- _Selected extract_:
============================================================

Love It Is a Dizziness

DESCRIPTION: Singer complains that love "winna lat a puir body gang about their business." "I drill the land that I should plow" and other foolish things. Love makes him more drunk than whiskey. "I first grew dizzy then gid daft and noo I'll dee for Peggy"
AUTHOR: James Hogg (source: Chambers and Whitelaw)
EARLIEST DATE: 1829 (Chambers)
KEYWORDS: courting love nonballad
FOUND IN: Britain(Scotland(Aber))
REFERENCES (3 citations):
Greig/Duncan5 934, "Love It Is a Dizziness" (7 texts, 6 tunes)
Whitelaw-BookOfScottishSong, p. 122, "Love It Is a Dizziness" (1 text)
ADDITIONAL: Robert Chambers, The Scottish Songs (Edinburgh, 1829), Vol I, pp. 152-153, "Love's Like a Dizziness"

Roud #6744
CROSS-REFERENCES:
cf. "Paddy's Wedding" (tune, per Greig/Duncan5 and Whitelaw)
NOTES [410 words]: Apparently, Whitelaw has his text from Hogg (1770-1836). That text says "Were Peggy's love to hire the job and save my heart frae breakin O I'd ... gang an spear for Mungo Park through Africa sae dreary O." That would date the text to between 1795 and 1806. "In 1795 the Association appointed Mungo Park [1771-1806] to explore the course of the River Niger" (source: "Biography: Mungo Park" at About: African History site).

============================================================

- _Data entries_:
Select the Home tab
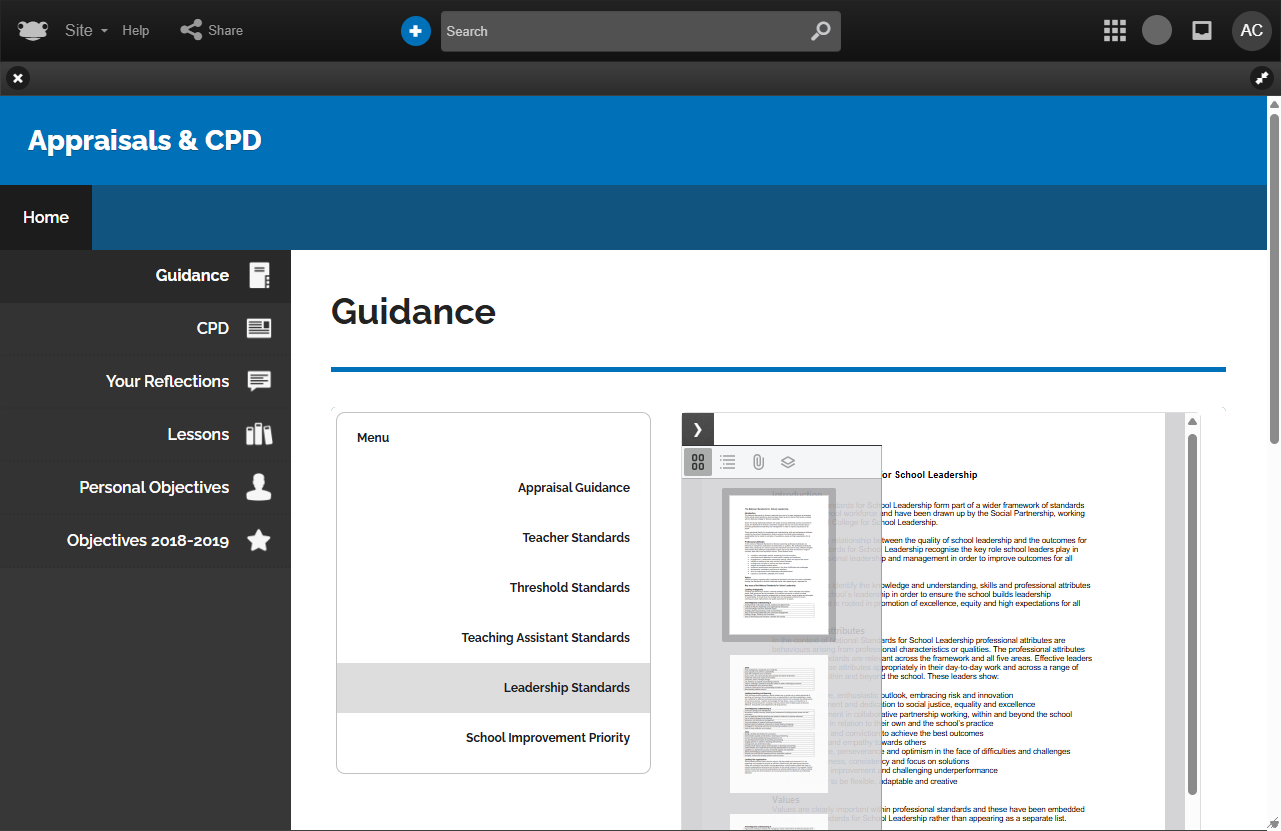 click(46, 217)
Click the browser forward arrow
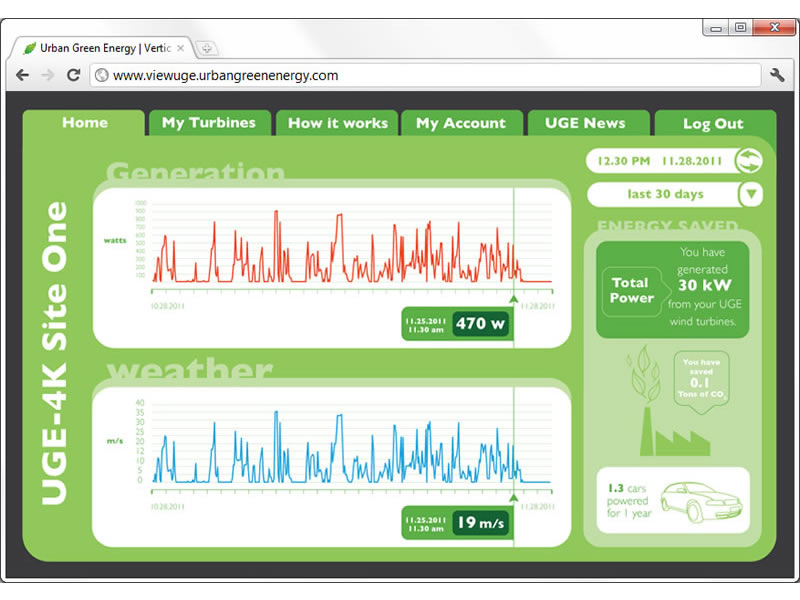The image size is (800, 600). pyautogui.click(x=47, y=75)
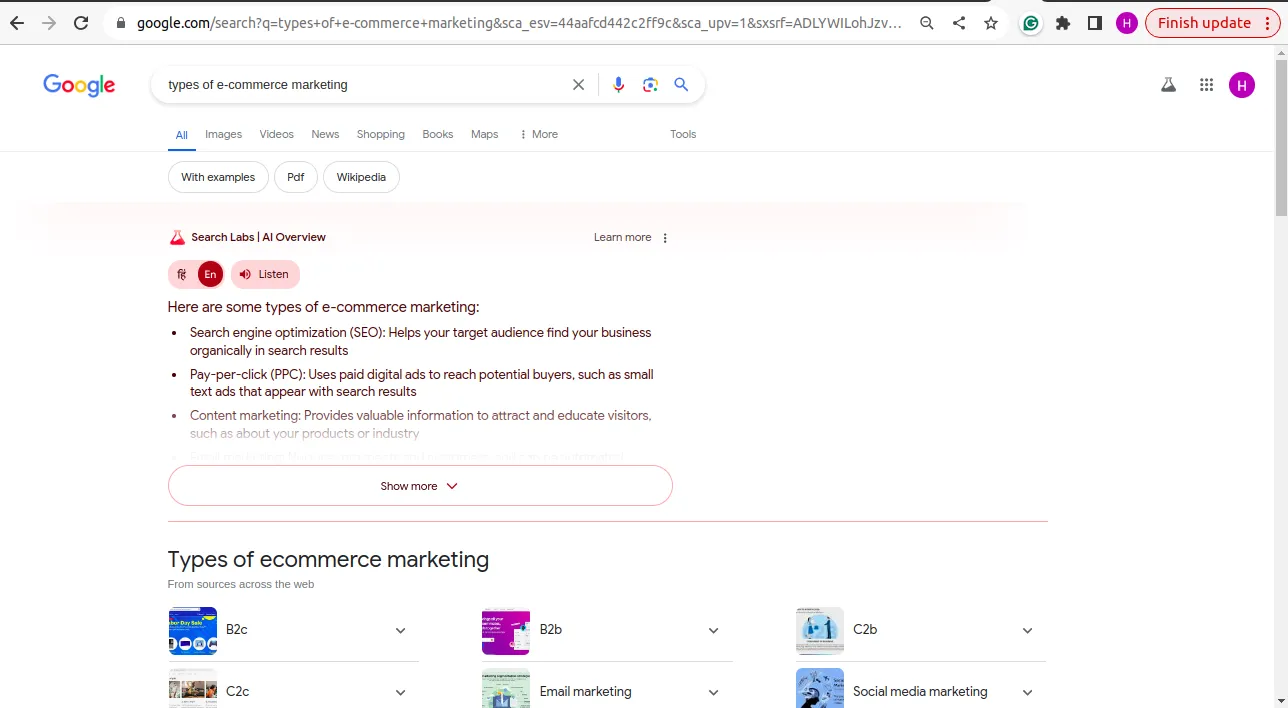This screenshot has height=708, width=1288.
Task: Reload the page
Action: point(81,23)
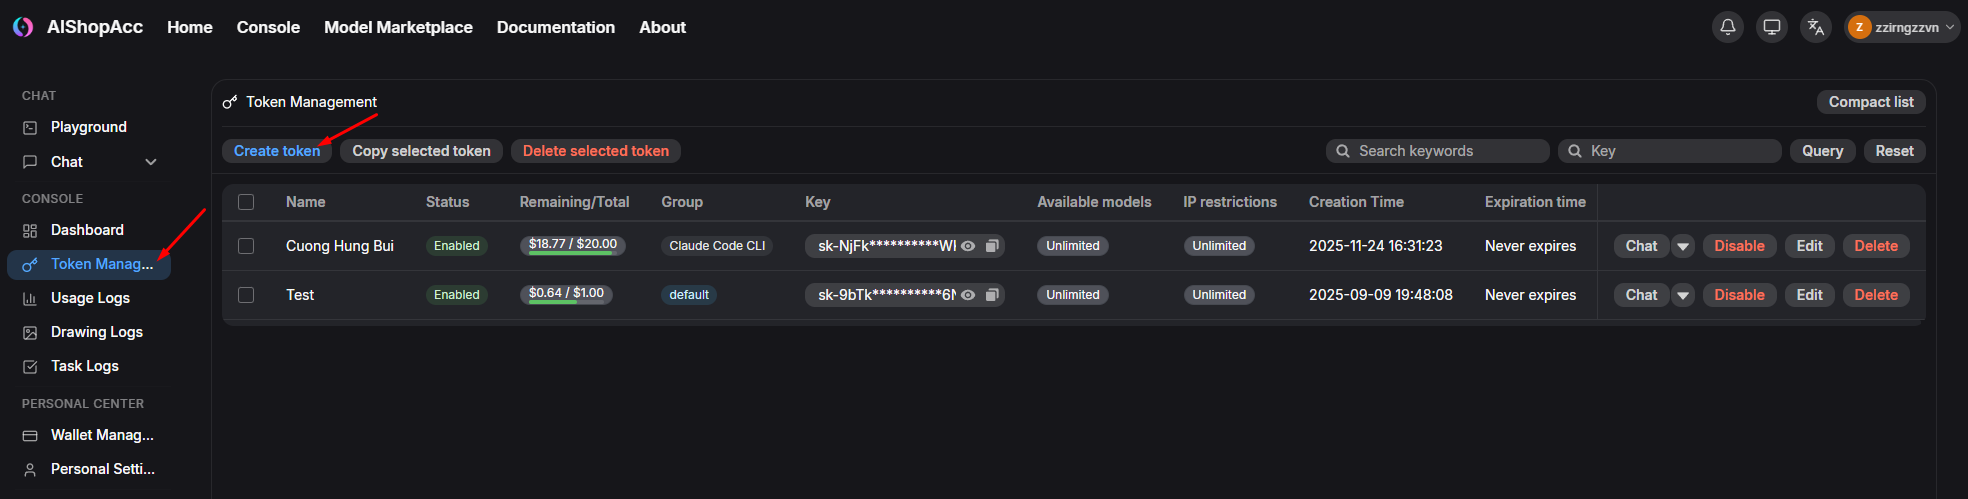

============================================================

- _Set of tasks_:
(A) In the song entry above, what reason does its notes section give for dating the text to between 1795 and 1806? Answer in one to three sentences.
(B) Answer these questions from the song entry above:
(i) What earliest date does the entry give?
(ii) How many texts and tunes does the Greig/Duncan5 citation list?
(iii) Which song does the entry cross-reference for its tune?

- _Expected responses_:
(A) The text says the singer would go to seek Mungo Park through Africa. Park was appointed in 1795 to explore the course of the River Niger and died in 1806, so the text must come from between those years.

(B)
(i) 1829 (Chambers)
(ii) 7 texts and 6 tunes
(iii) "Paddy's Wedding"